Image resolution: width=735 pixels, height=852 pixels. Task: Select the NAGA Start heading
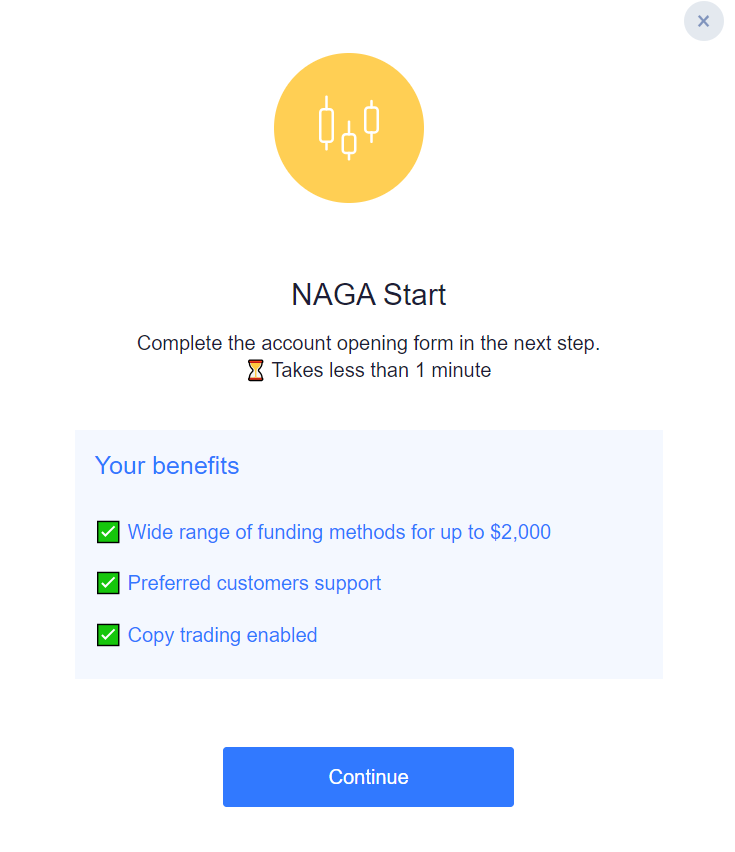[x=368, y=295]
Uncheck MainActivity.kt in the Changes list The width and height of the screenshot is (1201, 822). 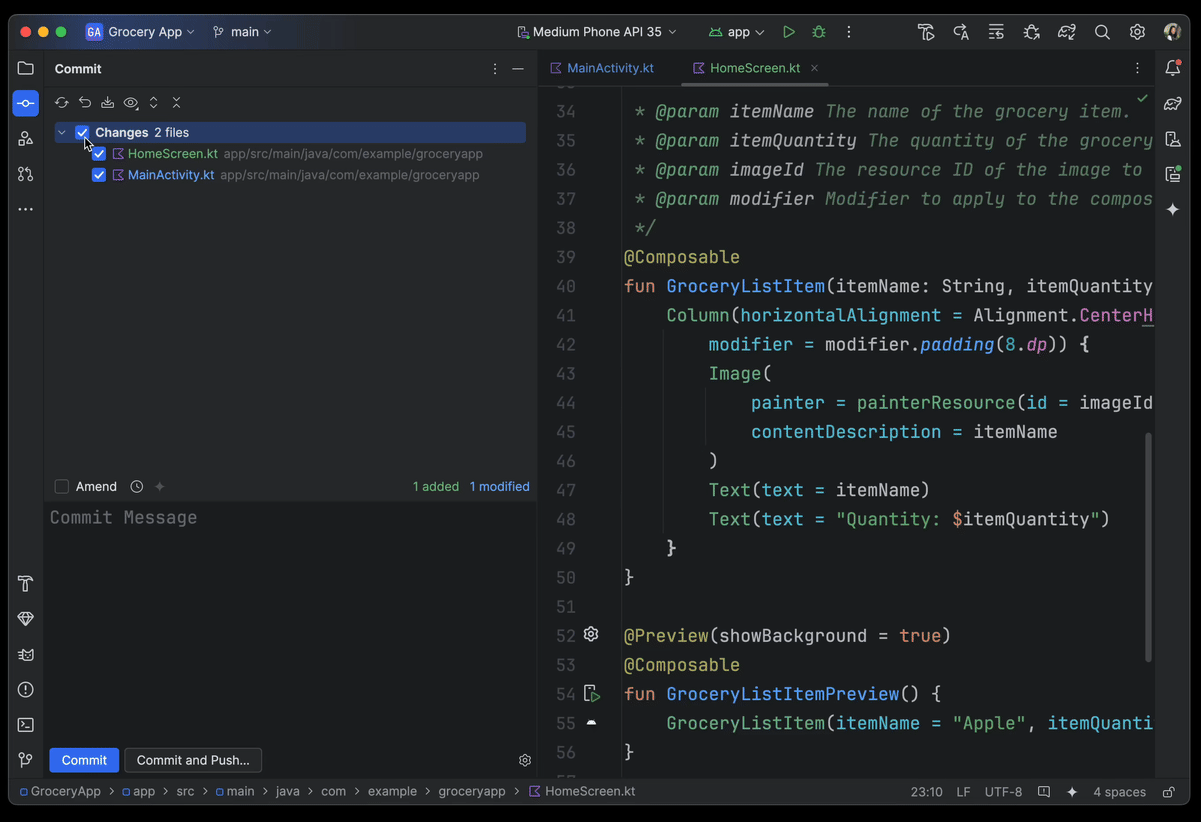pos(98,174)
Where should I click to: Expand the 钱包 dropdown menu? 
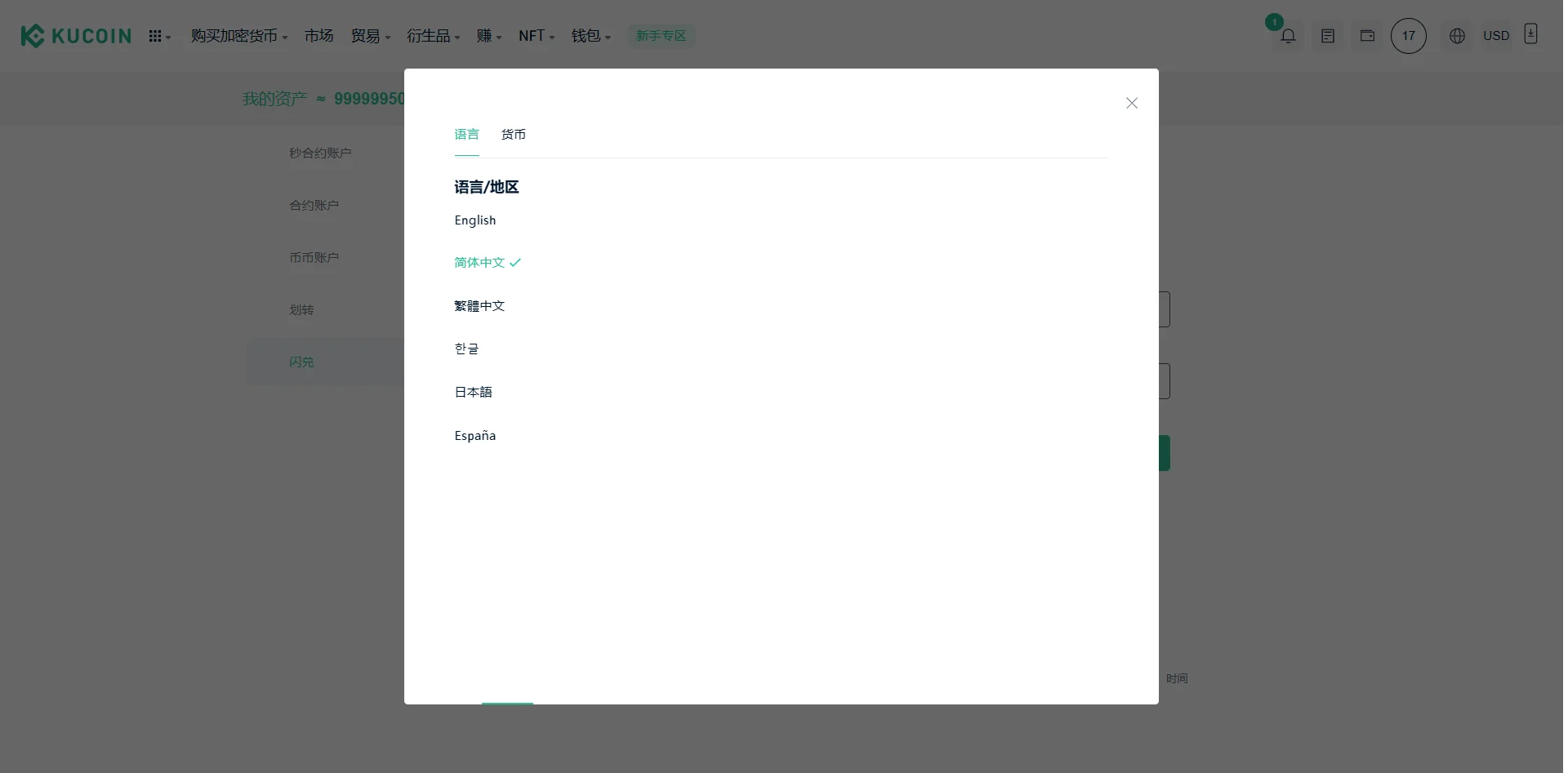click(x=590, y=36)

--

[About this task] All lines from the one containing "Where should I" through the end of the data are to be written out exactly, with nothing added; skip the pictures.

[Exercise answer]
Where should I click to: Expand the 钱包 dropdown menu? 
click(x=590, y=36)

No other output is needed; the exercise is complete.